Using the entries below, write out the line with "The height and width of the screenshot is (446, 1568).", the line with "Task: Toggle the sidebar hamburger menu icon", and every line in between, exactly as each is written.

───── Dataset excerpts ─────

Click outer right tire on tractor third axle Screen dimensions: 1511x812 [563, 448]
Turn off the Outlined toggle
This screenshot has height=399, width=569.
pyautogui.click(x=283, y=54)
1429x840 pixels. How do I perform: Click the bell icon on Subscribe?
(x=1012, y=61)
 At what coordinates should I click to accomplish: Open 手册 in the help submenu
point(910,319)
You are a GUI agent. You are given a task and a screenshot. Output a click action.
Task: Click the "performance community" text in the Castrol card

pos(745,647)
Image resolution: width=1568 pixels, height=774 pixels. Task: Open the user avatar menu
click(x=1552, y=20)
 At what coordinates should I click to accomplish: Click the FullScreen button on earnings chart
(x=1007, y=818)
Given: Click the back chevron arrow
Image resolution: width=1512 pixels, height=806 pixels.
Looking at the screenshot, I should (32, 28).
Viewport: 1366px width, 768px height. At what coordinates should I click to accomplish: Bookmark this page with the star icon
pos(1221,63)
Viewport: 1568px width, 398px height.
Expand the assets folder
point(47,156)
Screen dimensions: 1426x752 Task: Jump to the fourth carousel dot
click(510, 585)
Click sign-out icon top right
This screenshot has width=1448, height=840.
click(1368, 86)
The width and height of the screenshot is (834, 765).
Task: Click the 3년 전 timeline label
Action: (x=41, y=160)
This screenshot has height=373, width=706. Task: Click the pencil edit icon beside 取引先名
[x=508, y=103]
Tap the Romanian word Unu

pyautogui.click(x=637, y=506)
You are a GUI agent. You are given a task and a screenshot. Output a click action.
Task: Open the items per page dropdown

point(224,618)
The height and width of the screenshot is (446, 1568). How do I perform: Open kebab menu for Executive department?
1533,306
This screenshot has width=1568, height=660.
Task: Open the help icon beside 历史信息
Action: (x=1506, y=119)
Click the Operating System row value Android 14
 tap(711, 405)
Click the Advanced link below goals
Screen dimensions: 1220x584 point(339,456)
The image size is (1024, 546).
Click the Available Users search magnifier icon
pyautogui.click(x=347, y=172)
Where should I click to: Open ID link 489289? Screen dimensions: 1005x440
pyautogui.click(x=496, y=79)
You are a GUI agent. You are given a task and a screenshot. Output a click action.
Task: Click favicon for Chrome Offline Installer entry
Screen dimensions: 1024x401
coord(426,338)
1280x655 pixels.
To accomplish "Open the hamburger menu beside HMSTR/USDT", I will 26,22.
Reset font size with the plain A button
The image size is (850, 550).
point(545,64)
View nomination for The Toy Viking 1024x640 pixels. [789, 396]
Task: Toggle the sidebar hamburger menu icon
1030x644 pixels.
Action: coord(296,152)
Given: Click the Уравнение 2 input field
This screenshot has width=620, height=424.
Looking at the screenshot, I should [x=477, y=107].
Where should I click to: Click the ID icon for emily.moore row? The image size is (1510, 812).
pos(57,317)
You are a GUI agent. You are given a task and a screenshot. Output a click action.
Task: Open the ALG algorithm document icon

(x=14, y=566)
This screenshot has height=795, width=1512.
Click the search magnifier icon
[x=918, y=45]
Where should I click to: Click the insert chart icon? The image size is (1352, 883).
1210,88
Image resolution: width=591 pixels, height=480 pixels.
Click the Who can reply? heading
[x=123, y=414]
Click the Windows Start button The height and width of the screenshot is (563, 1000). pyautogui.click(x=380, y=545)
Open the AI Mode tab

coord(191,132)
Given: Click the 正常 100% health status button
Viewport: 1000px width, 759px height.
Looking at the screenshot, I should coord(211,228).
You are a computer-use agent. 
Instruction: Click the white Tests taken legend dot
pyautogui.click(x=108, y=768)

─────

Solution for this exercise -
The height and width of the screenshot is (446, 1568). How do I perform: Open kebab menu for Executive department?
1533,306
This screenshot has width=1568, height=660.
Task: Open the help icon beside 历史信息
Action: (x=1506, y=119)
Click the Operating System row value Android 14
 tap(711, 405)
Click the Advanced link below goals
Screen dimensions: 1220x584 point(339,456)
The image size is (1024, 546).
Click the Available Users search magnifier icon
pyautogui.click(x=347, y=172)
Where should I click to: Open ID link 489289? Screen dimensions: 1005x440
pyautogui.click(x=496, y=79)
You are a GUI agent. You are given a task and a screenshot. Output a click action.
Task: Click favicon for Chrome Offline Installer entry
Screen dimensions: 1024x401
coord(426,338)
1280x655 pixels.
To accomplish "Open the hamburger menu beside HMSTR/USDT", I will 26,22.
Reset font size with the plain A button
The image size is (850, 550).
point(545,64)
View nomination for The Toy Viking 1024x640 pixels. [789, 396]
Task: Toggle the sidebar hamburger menu icon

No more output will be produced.